In her book Real Happiness at Work: Meditations for Accomplishment, Achievement, and Peace, author and American Buddhist teacher Sharon Salzberg addresses some of the basic obstacles to well-being at work. In the chapter on concentration, she tackles the common problem of procrastination, a term she defines as “willingly deferring something although you expect the delay to make you worse off.” Salzberg adds that the word procrastination comes from the Greek akrasia, which means doing something against our own better judgment. She writes, “When we procrastinate, we act against our own self-interests, satisfying the desire for immediate gratification by sacrificing our own longer term goals and well-being.”
Salzberg describes five cognitive errors that we make when we procrastinate. The list of errors was developed by social psychologist and procrastination researcher Joseph Ferrari.
1) We overestimate the amount of time left to complete the task: “This doesn’t need to be done until Friday, so I don’t need to work on it today, I have tons of time.” When we use this justification for putting off a task, we’re ignoring the other tasks that also need to be completed between now and the deadline.
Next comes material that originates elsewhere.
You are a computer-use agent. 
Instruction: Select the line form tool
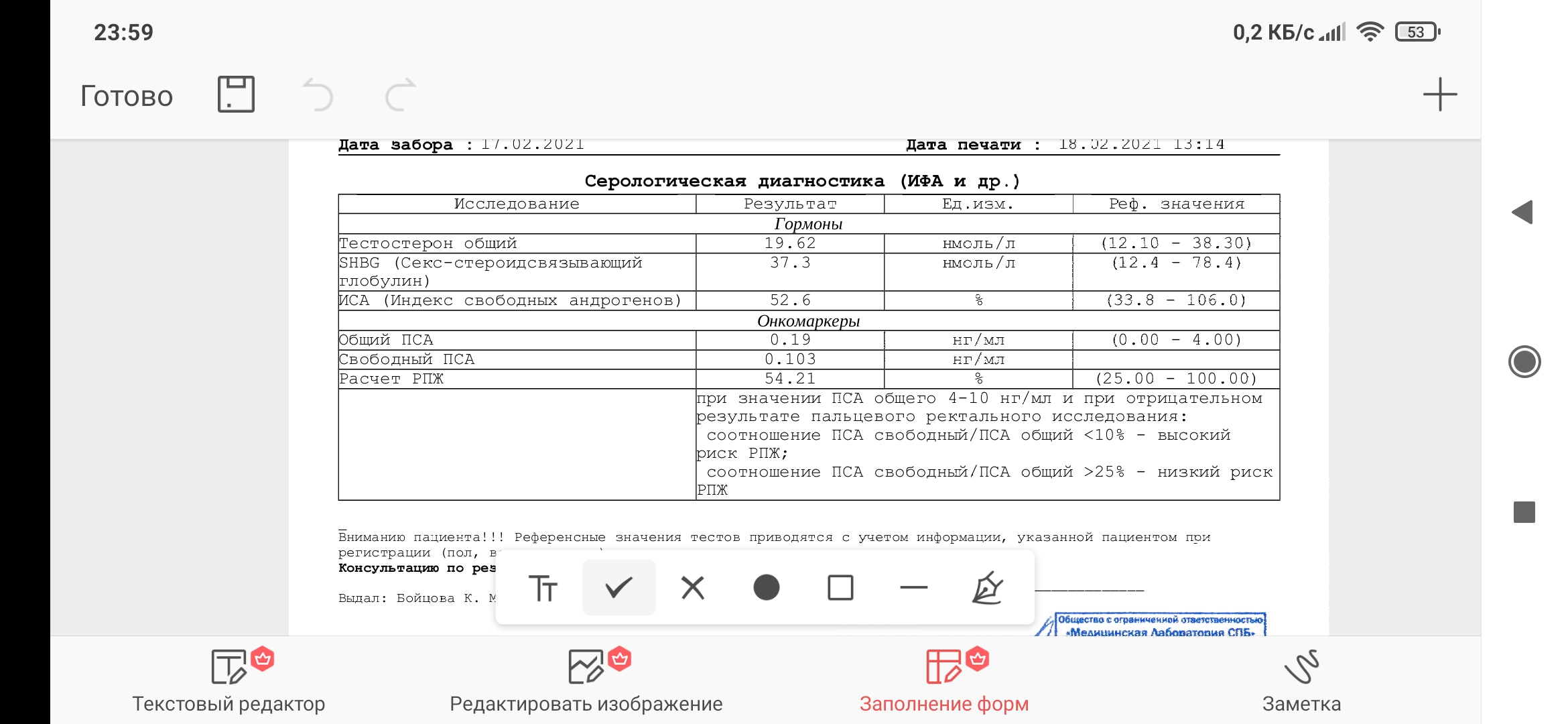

Cure: Remind yourself that the task isn’t the only thing you need to get done between now and Friday, and that now is a good time to work on it.
2) We underestimate the amount of time needed to complete the task: “This will only take an hour and I have until 4pm to submit it, so I don’t need to work on it this morning.” When we use this rationale, we may be miscalculating the amount of time the task will require.
Cure: Remind yourself that it might take only an hour–but it could take longer, so why risk it? Now is a good time to work on it.
3) We overestimate how motivated we’re likely to feel the next day: “I’ll work on this first thing tomorrow morning.” When we make this decision, we assume that we’ll wake up tomorrow raring to go.
Cure: Ask yourself if it’s really likely you’ll be more motivated tomorrow. Historically, has this been true?
4) We believe that succeeding at a task requires ‘feeling like’ doing it: “I won’t be able to get anything done right now, cause I just don’t feel like working on this.” When we use this justification for procrastinating, we assume that we can’t work on something unless we feel motivated.
Cure: First, see cure #3. Second, remind yourself that succeeding at a task doesn’t require feeling like doing it. Think of all the times you’ve successfully done the dishes or taken out the garbage without feeling like it.
5) We believe that working on a task while not in the mood is suboptimal: “I can’t work on this right now, I’m just not in right mood for it” or “It’s not a good time right now, I do my best work in the morning.” This one is particularly common for writing tasks like term papers, work reports, and blog posts.
Cure: First, see cure #4. Second, remember that the longer you wait, the less optimal your mood is likely to be. You’re unlikely to become more relaxed and more inspired as the deadline draws nearer!
All of us fall prey to these common errors when we procrastinate; sometimes, simply being able to see the error is helpful. Try out these cures and see what happens!